Karnataka Class 11 Commerce Maths Permutations and Combinations : The aim of education is not the acquisition of information, although important, or acquisition of technical skills, though essential in modern society, but the development of that bent of mind, attitude of reason, that spirit of democracy which will make us responsible citizens.

Karnataka Pre-University board is a government body which organizes the higher secondary examination in the state.  The board functions under the Department of Primary & Secondary Education. The board has a total of 1202 government pre-university colleges, 165 unaided Pre-University colleges and about 13 Corporation pre-university colleges.

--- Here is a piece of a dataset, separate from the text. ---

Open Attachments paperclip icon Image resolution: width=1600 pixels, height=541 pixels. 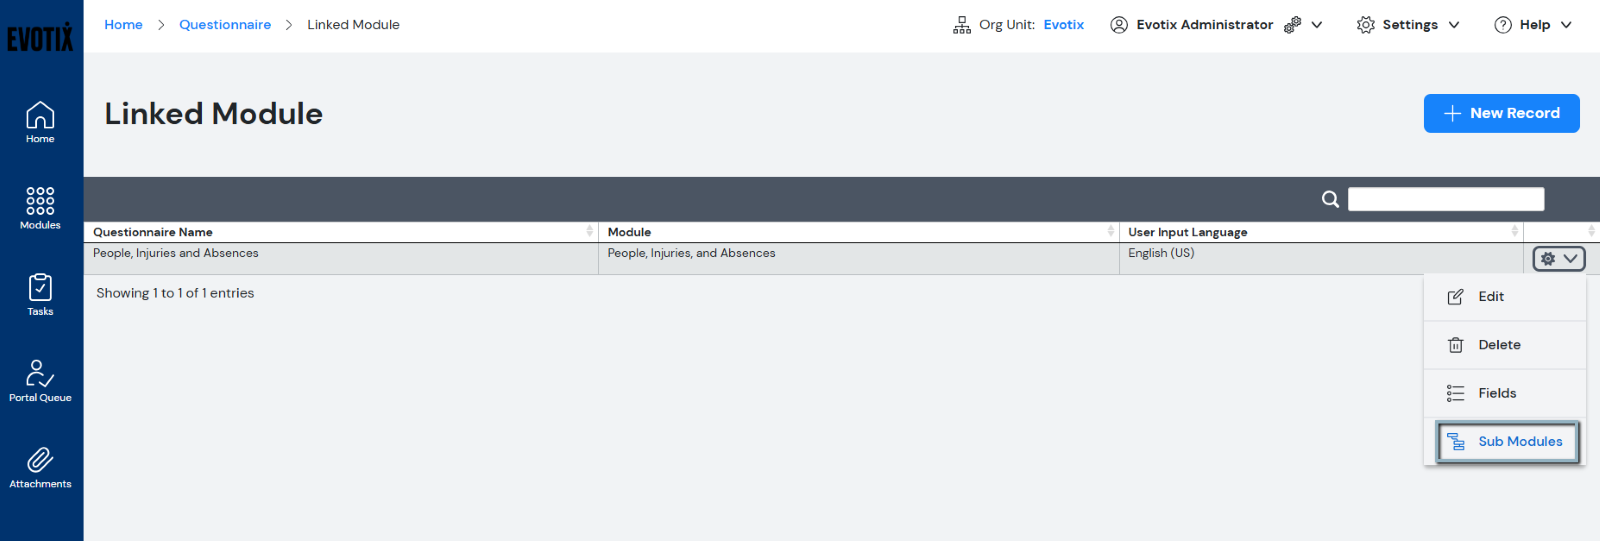coord(40,467)

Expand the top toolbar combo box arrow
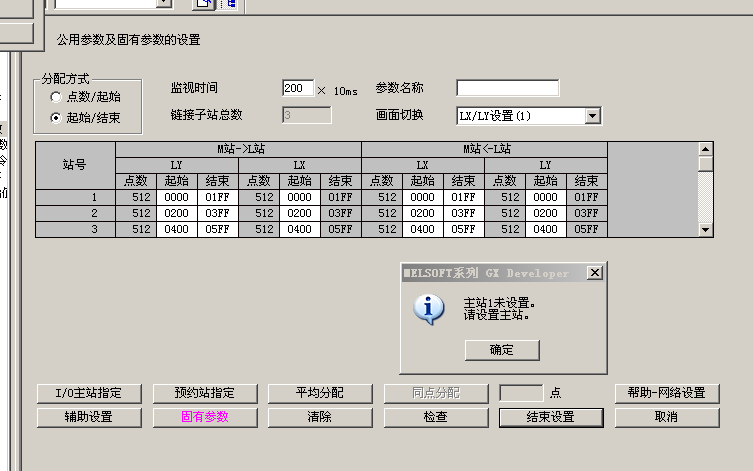tap(164, 4)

Each year at Karnataka board of pre-university education, about 10 lakh students enroll in the 2 year Pre-University courses. The courses offered by the Pre-University board Karnataka are Humanities (Arts), Science & Commerce. There are 23 subjects, 11 languages and 50 combinations in the Pre-University curriculum. Further, for the academic year 2010-11, the Karnataka Pr-University examination board has 4,43,185 students in Humanities in I & II PUC, 2,47,421 students in Science in I & II PUC & 2,77,189 students in commerce in I & II PUC.

### Karnataka Class 11 Commerce Maths Permutations and Combinations

Syllabus – Topics

• Permutations and Combinations
• Fundamental principle of counting.
• Factorial n
• Permutations : Definition, examples , derivation of formulae nPr,
• Permutation when all the objects are not distinct , problems.
• Combinations: Definition, examples
• Proving nCr= nPr r!, nCr = nCn-r ; nCr + nCr-1 =n+1Cr
• Problems based on above formulae.

### Karnataka Class 11 Commerce Maths Permutations and Combinations

PERMUTATIONS

This topic deals with the new Mathematical idea of counting without doing actual counting. That is without listing out particular cases it is possible to assess the number of cases under certain given conditions. Permutations refer to different arrangement of things from a given lot taken one or more at a time.

For example, Permutations made out of a set of three elements {a,b,c}

(i) One at a time: {a}, {b}, {c} …… 3 ways

(ii) Two at a time: {a,b}, {b,a},{b,c}, {c,b}, {a,c}, {c,a} …… 6 ways

(iii) Three at a time: {a,b,c}, {a,c,b}, {b,c,a}, {b,a,c}, {c,a,b}, {c,b,a} ……6 ways

### Karnataka Class 11 Commerce Maths Permutations and Combinations

Fundamental rules of counting

There are two fundamental rules of counting based on the simple principles of multiplication and addition, the former when events occur independently one after another and latter when either of the events can occur simultaneously. Some times we have to combine the two depending on the nature of the problem.

### Karnataka Class 11 Commerce Maths Permutations and Combinations

Fundamental principle of counting

Let us consider an example from our day-to-day life. Sekar was allotted a roll number for his examination. But he forgot his number. What all he remembered was that it was a two digit odd number.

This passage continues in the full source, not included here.